Work to be completed: This task calls for copying every line of the records that includes the word "Σχολή".

Supplied entries:

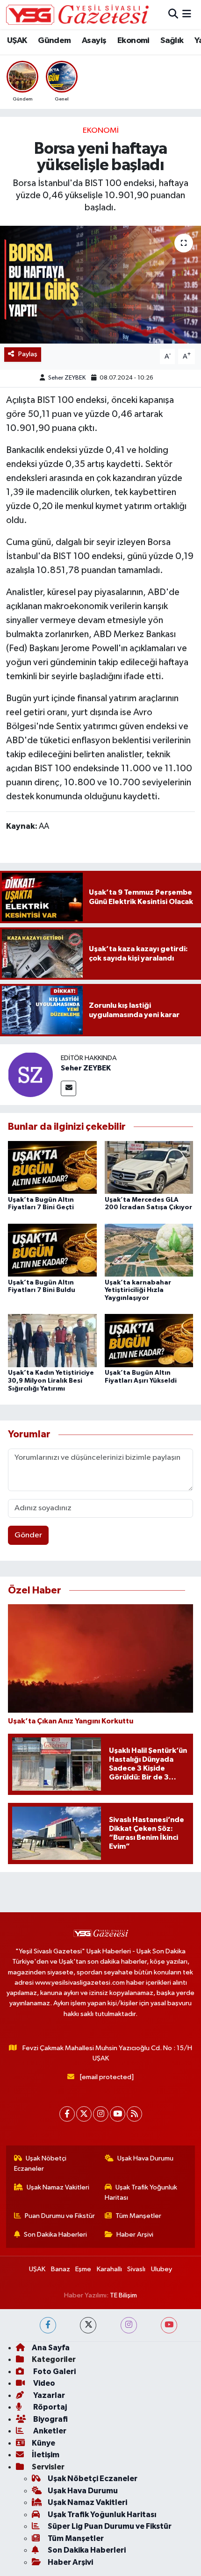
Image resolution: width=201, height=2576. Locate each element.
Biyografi (50, 2419)
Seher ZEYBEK (67, 378)
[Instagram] (100, 2114)
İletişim (45, 2455)
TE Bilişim (123, 2295)
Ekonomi (133, 40)
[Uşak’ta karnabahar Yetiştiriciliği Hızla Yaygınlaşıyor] (149, 1250)
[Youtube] (117, 2114)
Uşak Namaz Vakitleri (58, 2187)
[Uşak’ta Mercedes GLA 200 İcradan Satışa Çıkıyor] (149, 1167)
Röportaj (49, 2407)
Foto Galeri (54, 2371)
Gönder (28, 1535)
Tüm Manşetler (138, 2215)
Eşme (83, 2269)
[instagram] (129, 2325)
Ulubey (161, 2269)
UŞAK (17, 40)
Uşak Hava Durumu (145, 2158)
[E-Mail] (68, 1088)
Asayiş (94, 40)
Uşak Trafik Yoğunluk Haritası (141, 2192)
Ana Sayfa (51, 2348)
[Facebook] (67, 2114)
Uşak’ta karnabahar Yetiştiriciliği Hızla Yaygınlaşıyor (138, 1290)
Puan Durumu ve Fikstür (60, 2215)
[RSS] (134, 2114)
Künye (43, 2443)
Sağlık (171, 40)
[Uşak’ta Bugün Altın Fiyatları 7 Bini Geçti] (52, 1167)
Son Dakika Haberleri (55, 2234)
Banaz (60, 2269)
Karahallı (109, 2269)
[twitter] (88, 2325)
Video (43, 2383)
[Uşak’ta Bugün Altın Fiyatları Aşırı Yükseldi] (149, 1340)
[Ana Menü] (186, 14)
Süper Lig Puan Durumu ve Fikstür (110, 2526)
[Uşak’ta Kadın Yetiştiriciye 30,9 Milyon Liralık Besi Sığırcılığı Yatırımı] (52, 1340)
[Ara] (173, 14)
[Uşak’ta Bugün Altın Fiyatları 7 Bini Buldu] (52, 1250)
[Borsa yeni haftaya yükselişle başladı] (100, 285)
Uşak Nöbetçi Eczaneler (40, 2163)
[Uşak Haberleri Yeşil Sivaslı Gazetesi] (77, 14)
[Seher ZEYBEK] (30, 1074)
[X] (84, 2114)
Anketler (49, 2431)
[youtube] (169, 2325)
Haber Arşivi (134, 2234)
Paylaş (27, 354)
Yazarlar (48, 2395)
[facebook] (48, 2325)
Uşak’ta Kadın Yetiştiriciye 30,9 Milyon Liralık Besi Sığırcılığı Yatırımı (51, 1381)
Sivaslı (136, 2269)
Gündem (54, 40)
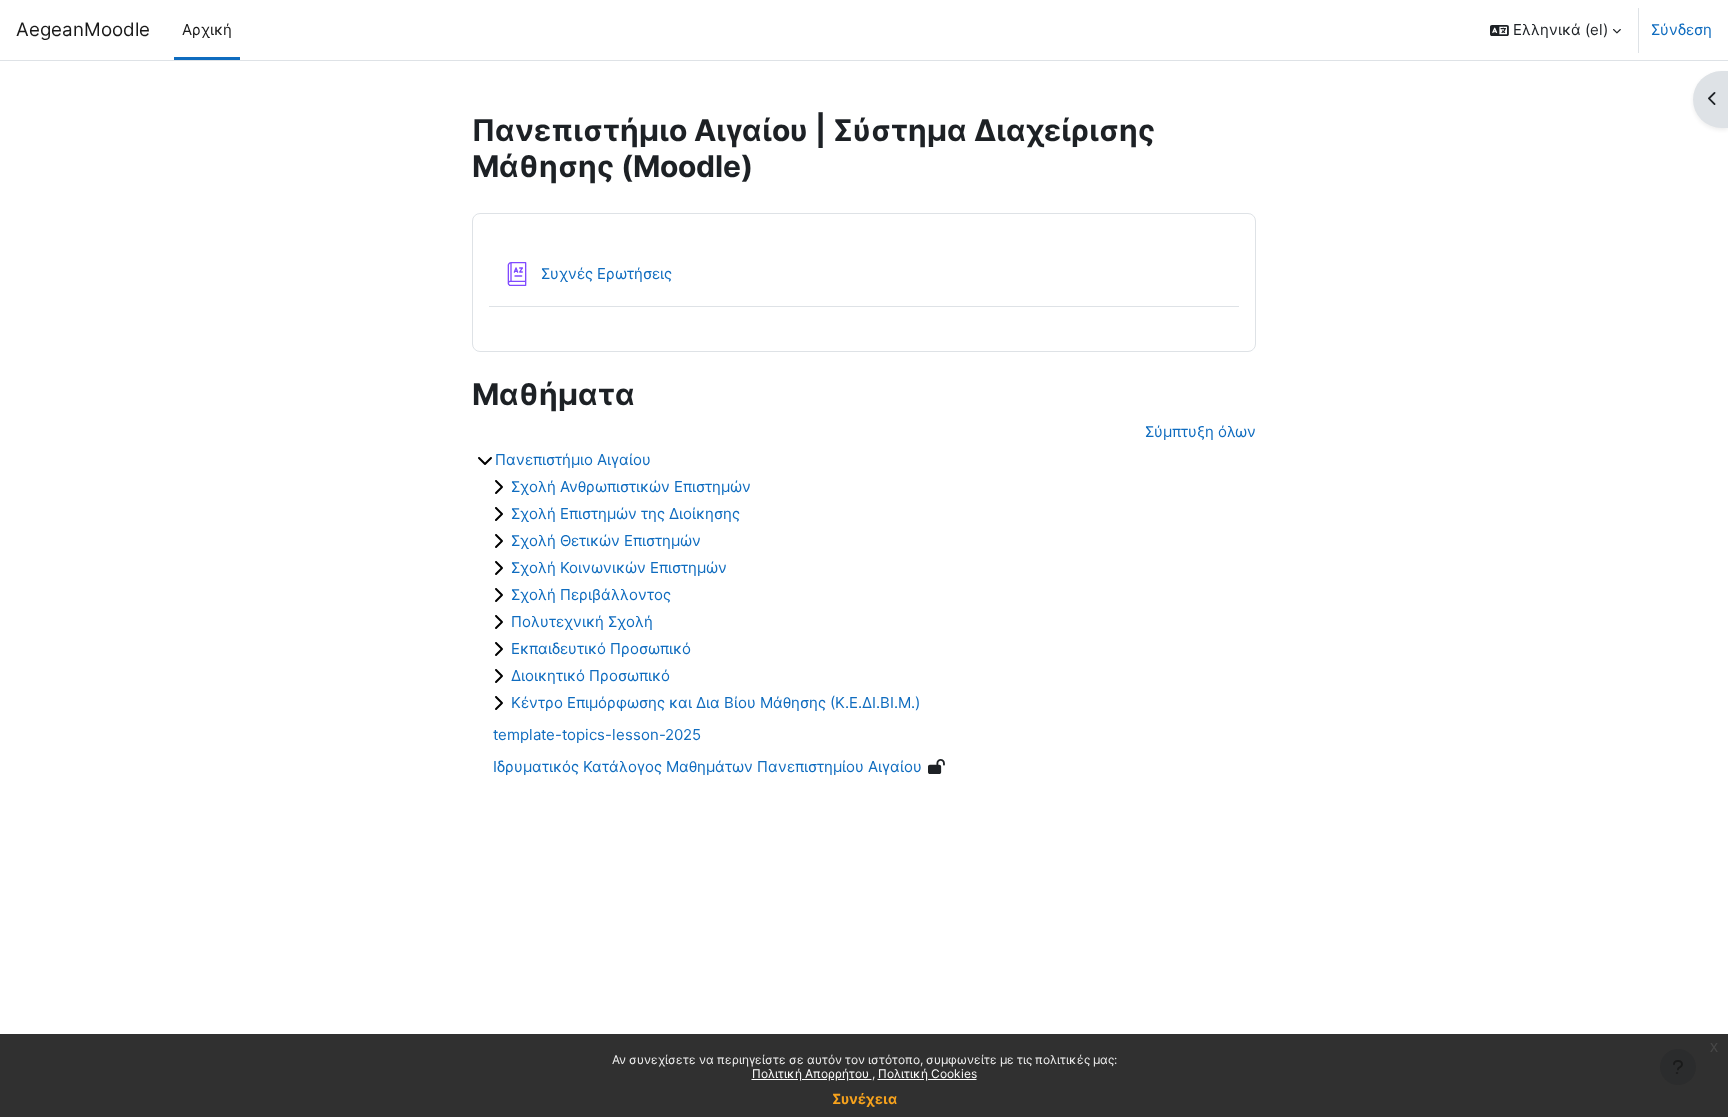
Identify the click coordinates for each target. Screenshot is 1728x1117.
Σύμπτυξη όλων (1200, 431)
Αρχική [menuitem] (207, 29)
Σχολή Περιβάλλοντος (591, 594)
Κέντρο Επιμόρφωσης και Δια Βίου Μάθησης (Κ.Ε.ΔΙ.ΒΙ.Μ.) (715, 702)
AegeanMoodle (83, 29)
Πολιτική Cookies (927, 1073)
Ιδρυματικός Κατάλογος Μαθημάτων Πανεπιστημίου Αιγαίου (707, 766)
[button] (1555, 30)
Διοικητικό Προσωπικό (590, 675)
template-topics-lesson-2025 (597, 734)
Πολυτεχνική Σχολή (582, 621)
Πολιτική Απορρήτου (812, 1073)
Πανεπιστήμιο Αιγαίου (573, 459)
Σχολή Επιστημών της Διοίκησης (625, 513)
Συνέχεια (864, 1098)
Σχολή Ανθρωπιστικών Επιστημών (631, 486)
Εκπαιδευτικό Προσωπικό (601, 648)
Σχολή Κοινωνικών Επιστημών (619, 567)
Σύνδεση (1681, 29)
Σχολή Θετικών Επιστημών (606, 540)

Result for this exercise:
Σχολή Περιβάλλοντος (591, 594)
Πολυτεχνική Σχολή (582, 621)
Σχολή Επιστημών της Διοίκησης (625, 513)
Σχολή Ανθρωπιστικών Επιστημών (631, 486)
Σχολή Κοινωνικών Επιστημών (619, 567)
Σχολή Θετικών Επιστημών (606, 540)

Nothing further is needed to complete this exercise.